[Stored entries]
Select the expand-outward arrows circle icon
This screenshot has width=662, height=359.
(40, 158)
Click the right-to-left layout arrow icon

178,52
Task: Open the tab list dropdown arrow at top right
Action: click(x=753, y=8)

WHAT TO WORK ON –
Return every record exactly as it was given.

FINAL ANSWER –
Select the expand-outward arrows circle icon
This screenshot has width=662, height=359.
(40, 158)
Click the right-to-left layout arrow icon

178,52
Task: Open the tab list dropdown arrow at top right
Action: click(x=753, y=8)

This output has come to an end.